Lined up at the starting line, looking around at my fellow runners, I felt slightly out of place. I clutched a hand-held water bottle, racing shorts, running shoes, and running socks, while the other participants all sported camel baks, long socks, and trail running shoes. In that moment, it became clear this endeavor would prove quite the challenge for this city girl! I turned to my past experience and sheer determination to navigate the unforeseen challenges and unknowns of this trail marathon.
The course started out with a gradual uphill until we entered the forest preserve on a narrow, single track trail. We proceeded through several rolling hills, switchbacks, small boulders, creeks, and then more switchbacks.
Around 8 miles in, my quads were already feeling the steep uphill/downhill course. I took an early fall on a downhill slope, and was battling the resulting pain in my knee. Despite the pains and burns, the perks of the race also made themselves apparent. The views were outstanding, and the aid stations (though few and far between) were well-stocked. I persevered as the trail became increasingly more technically challenging and the hills became steeper.
In addition to physical challenges, there was no shortage of mental challenges along the way. As someone used to running even splits, the constant extreme pace changes combined with the unfamiliar terrain and long periods of solitude on the trail began to play tricks on my mind. My Garmin lost signal just a few miles in, and there there were no mile markers along the course. The aid stations were not predictably spaced out; between that the multiple switchbacks, it was very difficult to judge exactly where I was located at any given time. By the time I got to the final aid station around mile 21, I was convinced I would be finishing towards the back of the pack, if I managed to ever emerge from the woods in one piece!
When I finally emerged out of the trail system and into the home stretch, I was dehydrated, low on blood sugar, bleeding profusely down my right leg, and beyond exhausted physically and mentally. I was also incredibly proud of pushing through the 26.2 miles so unlike any of the previous 13 marathons I had run in the past. I somehow managed to finish as the 6th female and 19th overall out of 61 runners that finished.

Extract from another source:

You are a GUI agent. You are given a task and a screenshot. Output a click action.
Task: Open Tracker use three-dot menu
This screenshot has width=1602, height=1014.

The camaraderie, intimacy, and dedication of trail runners differ vastly from road racers. I learned a great deal from this experience, including the importance of purchasing trail running shoes, going much more slowly on the technical downhills (especially early on in the course!) eating twice as much as I would before a road race, stopping and refueling better at the aid stations, and of course the importance of owning a camel bak. Countless times during the race, I found myself repeatedly swearing I would never undertake one of these trail marathons ever again. However, as none of you will find surprising, I have already decided my next trail race will be the Antelope Island 50k in Utah this fall.